The Bengals offensive line moved on from one of its senior performers Tuesday when they released Kyle Cook, their starting center for the past five seasons.
Up front they were also girding for the departure of left tackle Anthony Collins at the tune of $7 million per year, according to media reports. The Bengals would have like to have started him at left tackle this year, but not for a price more than each of their other tackles, Andrew Whitworth and Andre Smith. So the left guard experiment with Whitworth looks to have ended at Collins' decimal point as Whitworth returns to the left tackle spot he earned a Pro Bowl berth and has helped the Bengals to a 41-33 record in the 74 games he has started there since 2009.
Whitworth is waiting to see what happens, but he's happy for the guy he took under his wing when Collins was drafted in the fourth round in 2008 and carved out an impressive backup role with 25 starts at both tackles.
"He's a guy that ate at my house that first day, knows all my kids, we're real close and I'm happy for him," Whitworth said. "There'd be nobody in front of him and he'd just play."
From a salary cap standpoint, Cook's release and last week's three-year deal with the clubhouse leader to take his place, Mike Pollak, is about a wash with Cook's hit for this year about $2.5 million and Pollak at about $2 million, so the move wasn't done for salary cap reasons.
But maybe a youth movement.
Cook, who played on a loose bone in his foot in the playoff game after injuring it the week before, turns 31 just before training camp.
"I don't know. Maybe. These things happen all the time," Cook said. "My foot hasn't really bothered me since a week after the game. I thought they'd give me more time to come back better than ever after I came back from a much more serious injury in 2012."
Cook actually phoned Pollak Tuesday to wish him the best after head coach Marvin Lewis told him of the move. It was indicative of the classy way Cook approached his 70 starts and said good-bye to the city he has called home since 2007 when the Bengals signed the undrafted rookie to the practice squad after his cut down day release from the Vikings.

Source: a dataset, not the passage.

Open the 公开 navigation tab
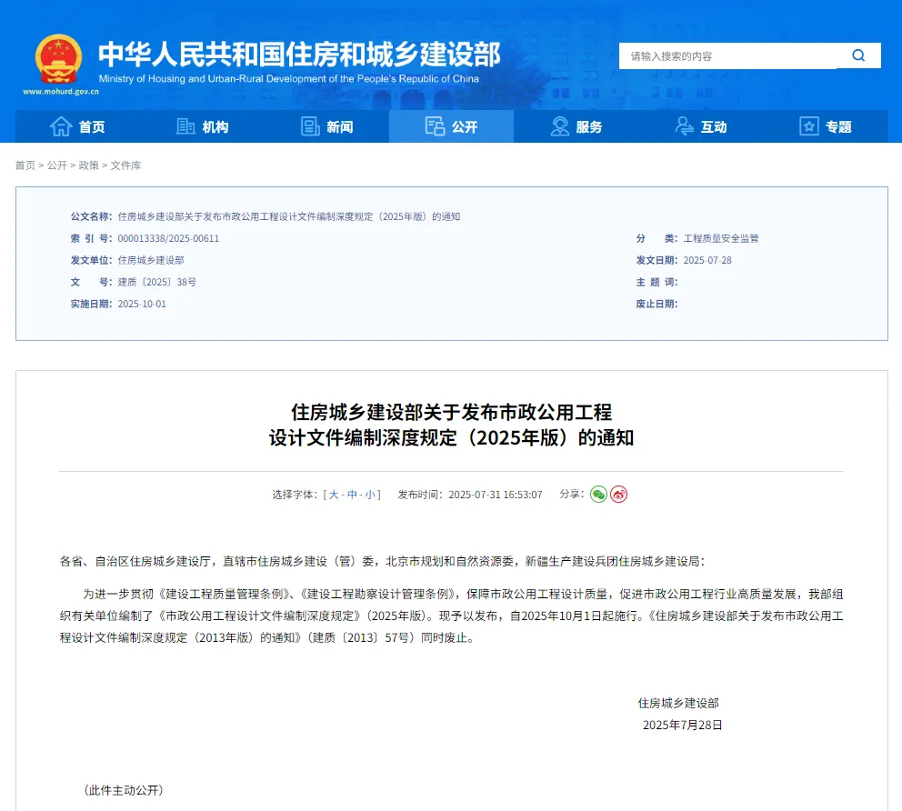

Whitworth remembered exactly how Cook arrived that day.
"To me it's what the NFL is all about," Whitworth said. "He was here only because the Colts took (guard) Dan Santucci off the practice squad. And Kyle goes from being undrafted to the practice squad to starting to going to four playoffs. That's what the league is all about. Kyle Cook did a lot of great things in Cincinnati. It's tough. But it's coming for every player when some day a team tells you it's time to move on."
Cook's eight-week-old daughter was born in Cincinnati and he and his wife recently moved into a house on the east side. And he was so at home with the Bengals playbook that offensive line coach Paul Alexander called him one of the smartest players he's ever coached.
Pollack said last week that when he was hurt last year, he spent his rehab standing next to Cook so he could better absorb the playbook.
"My wife and I want to thank my teammates and the city for seven great years," Cook said. "There are no hard feelings. It's a business. I'll stay in touch. I called Whit and I'll see him down there at the NFL (Players Association) meeting in Orlando next week. I called Mike (Pollak) to congratulate him on his contract. And I'll always be close to Paul. I've known him so long. I'll still work his camps."
Cook, 30, the only Bengal to be the center for two different playoff quarterbacks, became a key figure when he helped them dig out of the 4-11-1 hole in 2008. Making his first NFL start in the 2009 opener, Cook helped the Bengals' re-built offensive line fuel an AFC North title under quarterback Carson Palmer with the league's No. 9 running game. Then in 2011 Cook helped Andy Dalton become the first rookie in history to make the playoffs while throwing 20 touchdown passes.
"Kyle has been a great Bengal, a tough guy and an excellent leader. In addition to being a good player, he showed great ability to coordinate things at the line of scrimmage," Alexander said in a statement. "He has been a big help to Andy Dalton as Andy has developed into a veteran player. So we don't want to see Kyle go without commending him for his service to the team."
But with the emergence of Pollak last season they appear to be going with a more mobile type of center. Also in the mix to start in a very early picture is Trevor Robinson, who started seven games as a rookie in that 2012 season Cook began on injured reserve with a severe ankle injury that cost him the first 12 games and ended his streak of starting 50 straight.
"We have some other options available, involving other veterans and some younger guys, and we decided this is the best direction to go," Alexander said. "I couldn't tell you right now who our No. 1 center will be, but that's because we do have a few different options that we're confident will improve us in the end. That's what the offseason programs and training camp are for, to evaluate those possibilities and come up with the best one."
Although Pollak has never played center in his five NFL seasons, he says it is his most natural position. It's where he played at Arizona State when the Colts drafted him in the 2008 second round.
"I think Mike's a great guy and a good player, Trevor played well and T.J. Johnson was drafted last year (in the seventh round)," Cook said. "Those guys are good players."